I'm not sure if this is a semantic difference, but how do you know it would take less 'effort' to get the heart rate up for out of shape people? I think 'less intensive exercise' would be better phrasing.
Heart rate is a pretty good proxy for 'effort'. As you get in better shape, your body is more efficient at all sorts of tasks, including fitness challenges, so to get your heart rate higher, you have to increase the intensity of the activity.
Anecdotally, I experience somewhat higher perceived effort at a given (moderate) heart rate when better trained. For example, my resting and max heart rates have been nearly constant at 36-40 and 170-175 since about 18 (I'm 32 now). During that time, I've been a top-10 NCAA nordic skier, alpinist, and a casual runner (2y in Chicago; 'nuff said).
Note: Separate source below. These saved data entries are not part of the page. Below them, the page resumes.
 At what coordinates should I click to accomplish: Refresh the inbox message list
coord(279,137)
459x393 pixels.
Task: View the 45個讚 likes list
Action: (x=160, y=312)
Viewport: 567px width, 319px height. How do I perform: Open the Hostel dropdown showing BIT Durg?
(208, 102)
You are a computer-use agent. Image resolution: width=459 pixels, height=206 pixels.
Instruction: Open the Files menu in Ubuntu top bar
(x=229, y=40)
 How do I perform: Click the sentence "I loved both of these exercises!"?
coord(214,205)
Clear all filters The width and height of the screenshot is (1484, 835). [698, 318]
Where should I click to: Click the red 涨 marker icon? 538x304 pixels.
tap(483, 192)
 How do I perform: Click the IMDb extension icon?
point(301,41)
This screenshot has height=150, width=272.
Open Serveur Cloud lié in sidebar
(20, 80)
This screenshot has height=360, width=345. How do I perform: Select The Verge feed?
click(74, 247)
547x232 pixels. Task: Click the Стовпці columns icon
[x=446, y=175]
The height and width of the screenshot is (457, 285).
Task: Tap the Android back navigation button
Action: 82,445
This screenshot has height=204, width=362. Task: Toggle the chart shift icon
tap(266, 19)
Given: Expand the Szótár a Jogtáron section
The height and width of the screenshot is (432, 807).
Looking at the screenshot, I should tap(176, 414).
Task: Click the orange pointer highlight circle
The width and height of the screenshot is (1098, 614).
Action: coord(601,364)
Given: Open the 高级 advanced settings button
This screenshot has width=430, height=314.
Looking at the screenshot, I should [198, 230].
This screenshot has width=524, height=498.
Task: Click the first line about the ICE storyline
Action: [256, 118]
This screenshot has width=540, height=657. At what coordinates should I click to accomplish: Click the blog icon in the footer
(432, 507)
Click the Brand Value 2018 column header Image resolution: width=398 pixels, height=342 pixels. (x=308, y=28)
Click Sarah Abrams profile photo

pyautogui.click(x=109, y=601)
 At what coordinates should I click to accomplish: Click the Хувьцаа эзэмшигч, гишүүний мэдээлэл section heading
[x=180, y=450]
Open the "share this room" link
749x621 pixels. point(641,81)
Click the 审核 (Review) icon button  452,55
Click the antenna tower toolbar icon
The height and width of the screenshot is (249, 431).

I try to avoid "junk" time in the 128-142 zone because the intensity is too high for recovery/endurance benefits, but not high enough to target aerobic threshold or VO2max. When in mediocre shape and trying to do a lower intensity workout, I accidentally end up in that range more easily than when in racing shape. Meanwhile, threshold and VO2max intensities are easier to sustain when better trained, though I can hit similar max heart rates either way. I interpret this as the lactic acid versus heart rate curves have different profiles even with similar endpoints.
I've also seen acute short-term effects. For example, I did a 160-mile backcountry race after a competitive nordic ski season. For about a week after the race, I couldn't get my heart rate above 145 (30 beats below my normal max). During that week, I did VO2max-intensity intervals with a well-matched regular training partner and could match a pace that would normally require me to be at 160 while I was at just 140. The pace felt more comfortable than expected (probably "felt like 150"), but there was no headroom to go faster.
When training competitively, you want to provide a stimulus to the systems you're improving. Any stimulus will require a recovery period, so ideally you only provide the stimuli that affects the systems you need to improve, to minimize recovery time and maximize improvements.
I'm a powerlifter, so that's the perspective that I take. The systems I care about are peak strength across multi-joint compound movements, so I focus on high weight, low reps. Strongman competitions take strength endurance, they emphasize moderate weight, higher rep exercises.
For endurance athletes, systems include respiratory efficiency, VO2max, glycogen storage, among others. Some of those are best trained at low intensity, high volume. Some of those are best trained for at high intensity, low volume. None of those are best trained for at moderate intensity.
When you've reached the level of adaptation where you need to manage your effort/recovery cycle, it becomes important to avoid training efforts that don't optimize for the systems you wish to improve; there's a real recovery cost for little gain. What jedbrown is saying absolutely makes sense. It's also of lesser benefit to anyone who isn't training competitively.
While these high-intensity sessions
are believed to be critical to achieving maximal
performances, they cannot be performed optimally
if intervening basic endurance sessions are performed
at too high an intensity (Bruin et al., 1994). However,
high-intensity training sessions appear to be well
tolerated when variation in intensity of training is
ensured (Lehmann et al., 1991, 1992). Less experienced athletes may tend to train harder than prescribed during low-intensity sessions and not hard
enough during prescribed high-intensity sessions
(Foster et al., 2001).
Of course if you're training for general fitness rather than to optimize performance, then zone 2 training is fine. It burns calories and you feel like you get a workout without the pain and injury potential of higher intensity training.
It's pretty well established in endurance training circles. Train hard or train easy, but that point just below 'hard' just exhausts you without providing training benefit.
> how do you know it would take less 'effort' to get the heart rate up for out of shape people?
It's a staple of sports medicine. Fit people start out with a lower heart rate, and unfit people's heart rate rises much more rapidly with exercise. Get the two to climb a set of stairs - the fit person won't notice it, the unfit person will be slightly out of breath and have a noticeably higher heart rate (in some cases, may now even be able to feel their own pulse).
To reach beats-per-minute X, a fit person starts lower and has a longer ramp-up.
Right, I'm saying that when you are out of shape it takes more physiological and psychological effort to reach the same level of exercise intensity as a fit person.
As in, can feel it all over their body as a kind of pulsing, without having to measure it with two fingers against the wrist (for instance). Most people can't normally feel their pulse without measuring it.
Heart rate is a pretty good proxy for 'effort'. As you get in better shape, your body is more efficient at all sorts of tasks, including fitness challenges, so to get your heart rate higher, you have to increase the intensity of the activity.